Il silenzio (quasi) totale
Dal 2019 gli aggiornamenti si sono diradati: Team Cherry ha scelto di non “disturbare la gente tanto per” e di proteggere la scoperta dagli spoiler. Questa scelta ha cozzato con promesse esterne, come lo showcase Xbox 2022, ma gli sviluppatori non hanno rincorso chiarimenti continui. Coerente anche la decisione di non inviare codici stampa in anticipo: tutti i giocatori hanno scoperto il gioco insieme. Un approccio
“anti-industria” che ha alimentato meme e hype, ma preservato l’ignoto come parte del design.

Il perfezionismo che moltiplica il lavoro
Obiettivo dichiarato: un mondo più reattivo, nemici e boss più articolati, feedback più credibili. Questo ha significato asset disegnati a mano, animazioni extra, sistemi intrecciati e un’enorme coerenza trasversale. Ogni miglioria locale richiedeva verifiche ovunque, dilatando soprattutto la rifinitura e il bug-hunting. Negli ultimi anni il lavoro è stato invisibile dall’esterno, ma cruciale per rendere ogni dettaglio naturale al controller.
Libertà economica, zero scadenze
Con oltre 15 milioni di copie vendute, Hollow Knight ha dato al team libertà economica. Silksong è stato finanziato senza pressioni di publisher o milestone: niente organico forzato, niente pre-ordini invasivi, nessuna tabella PR rigida. Scelte controintuitive che hanno mantenuto autonomia e serenità creativa, al costo di speculazioni e ansia della fanbase.

Tirando le fila
Alla fine, il perché dei sette anni si riduce a una parola scomoda e bellissima: scelta. Scelta di rimanere piccoli, scelta di far crescere l’idea finché serviva, scelta di proteggere il mistero, scelta di rifinire all’infinito finché sistema, estetica e mano artigiana non coincidessero.
Non è stata una gestazione facile in senso operativo, nessuna produzione lo è, ma è stata serena nel senso che conta per un progetto d’autore: set di priorità chiare, nessun compromesso per mancanza di fondi, nessuna rincorsa di promesse altrui.

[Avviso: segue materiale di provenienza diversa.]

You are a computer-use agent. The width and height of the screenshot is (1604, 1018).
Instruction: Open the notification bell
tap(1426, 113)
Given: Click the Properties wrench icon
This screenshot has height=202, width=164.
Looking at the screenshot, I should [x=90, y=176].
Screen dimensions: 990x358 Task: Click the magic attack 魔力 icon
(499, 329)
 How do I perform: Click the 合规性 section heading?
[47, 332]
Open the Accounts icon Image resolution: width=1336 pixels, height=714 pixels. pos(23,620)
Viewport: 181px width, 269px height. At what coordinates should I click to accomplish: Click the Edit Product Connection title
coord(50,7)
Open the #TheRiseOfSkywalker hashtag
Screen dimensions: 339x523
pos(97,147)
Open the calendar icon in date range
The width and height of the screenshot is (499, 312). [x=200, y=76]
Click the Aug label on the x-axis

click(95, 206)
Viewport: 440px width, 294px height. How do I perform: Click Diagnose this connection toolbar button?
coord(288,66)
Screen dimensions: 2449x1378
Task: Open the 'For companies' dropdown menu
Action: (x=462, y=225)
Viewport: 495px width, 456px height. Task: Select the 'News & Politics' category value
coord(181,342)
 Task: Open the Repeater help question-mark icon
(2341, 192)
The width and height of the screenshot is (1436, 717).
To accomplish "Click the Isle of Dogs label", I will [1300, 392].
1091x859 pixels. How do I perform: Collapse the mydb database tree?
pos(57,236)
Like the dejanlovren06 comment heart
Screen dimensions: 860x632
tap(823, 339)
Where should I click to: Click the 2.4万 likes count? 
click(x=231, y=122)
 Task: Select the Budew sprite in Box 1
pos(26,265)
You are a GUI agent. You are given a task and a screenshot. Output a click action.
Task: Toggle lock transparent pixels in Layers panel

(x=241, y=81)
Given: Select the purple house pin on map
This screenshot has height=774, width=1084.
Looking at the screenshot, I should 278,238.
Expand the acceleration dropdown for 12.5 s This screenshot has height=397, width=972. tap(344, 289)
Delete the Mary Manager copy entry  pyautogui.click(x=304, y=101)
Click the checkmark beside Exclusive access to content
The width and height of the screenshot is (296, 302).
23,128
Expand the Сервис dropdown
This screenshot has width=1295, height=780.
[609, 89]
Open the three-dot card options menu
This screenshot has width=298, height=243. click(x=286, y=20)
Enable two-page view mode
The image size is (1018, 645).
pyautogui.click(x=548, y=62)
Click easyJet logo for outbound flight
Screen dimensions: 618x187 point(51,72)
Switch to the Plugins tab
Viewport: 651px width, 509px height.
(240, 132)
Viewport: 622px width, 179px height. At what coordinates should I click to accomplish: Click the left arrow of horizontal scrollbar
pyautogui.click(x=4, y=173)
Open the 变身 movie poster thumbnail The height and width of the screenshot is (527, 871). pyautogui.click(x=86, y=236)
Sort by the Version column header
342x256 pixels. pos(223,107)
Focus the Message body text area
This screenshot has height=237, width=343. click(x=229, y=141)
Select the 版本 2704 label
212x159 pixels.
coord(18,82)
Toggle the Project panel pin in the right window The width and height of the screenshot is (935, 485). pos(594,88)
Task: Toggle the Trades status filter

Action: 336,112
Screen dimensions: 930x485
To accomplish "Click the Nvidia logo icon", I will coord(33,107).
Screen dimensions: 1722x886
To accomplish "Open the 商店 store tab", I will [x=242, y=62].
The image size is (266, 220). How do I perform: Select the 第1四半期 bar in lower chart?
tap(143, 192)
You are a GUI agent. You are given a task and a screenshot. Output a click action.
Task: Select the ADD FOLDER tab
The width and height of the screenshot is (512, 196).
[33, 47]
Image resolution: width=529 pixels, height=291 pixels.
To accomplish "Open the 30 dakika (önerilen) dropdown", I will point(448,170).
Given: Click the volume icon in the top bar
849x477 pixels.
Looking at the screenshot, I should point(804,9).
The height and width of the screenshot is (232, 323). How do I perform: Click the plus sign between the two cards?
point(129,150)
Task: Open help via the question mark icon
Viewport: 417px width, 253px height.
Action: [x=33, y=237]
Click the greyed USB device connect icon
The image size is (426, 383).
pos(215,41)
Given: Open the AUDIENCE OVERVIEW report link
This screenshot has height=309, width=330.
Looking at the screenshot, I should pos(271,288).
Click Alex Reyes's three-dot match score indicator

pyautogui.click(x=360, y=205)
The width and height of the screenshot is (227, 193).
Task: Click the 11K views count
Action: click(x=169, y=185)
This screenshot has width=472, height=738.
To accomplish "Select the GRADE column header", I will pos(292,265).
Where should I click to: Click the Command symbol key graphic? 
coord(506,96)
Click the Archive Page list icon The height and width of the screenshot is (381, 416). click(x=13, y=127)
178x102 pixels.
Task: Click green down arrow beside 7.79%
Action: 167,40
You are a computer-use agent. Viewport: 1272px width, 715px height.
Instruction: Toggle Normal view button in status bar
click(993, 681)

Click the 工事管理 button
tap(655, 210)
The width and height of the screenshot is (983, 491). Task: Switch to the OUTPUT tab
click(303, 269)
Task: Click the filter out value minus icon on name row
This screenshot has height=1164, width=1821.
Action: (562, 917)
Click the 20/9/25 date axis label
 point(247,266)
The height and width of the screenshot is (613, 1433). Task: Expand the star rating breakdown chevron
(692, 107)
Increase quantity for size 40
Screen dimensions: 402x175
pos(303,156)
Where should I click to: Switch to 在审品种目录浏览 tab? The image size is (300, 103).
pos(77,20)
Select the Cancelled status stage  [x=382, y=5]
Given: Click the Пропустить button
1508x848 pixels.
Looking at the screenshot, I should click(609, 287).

E nel frattempo, l’attesa ha tenuto accesa la fiamma: community iper-viva, wishlist da record, rinnovata fame per l’originale.
Il day-one, travolgente per gli store, è stato la prova empirica che quell’inerzia non si era spenta. Se cercavate un giallo, non c’è: c’è un laboratorio che ha preferito l’olio di gomito agli annunci, e un’opera che – proprio perché nata senza scorciatoie – è arrivata più tardi ma (probabilmente) più intera. In questo senso, Silksong non ha impiegato sette anni: ha usato sette anni bene.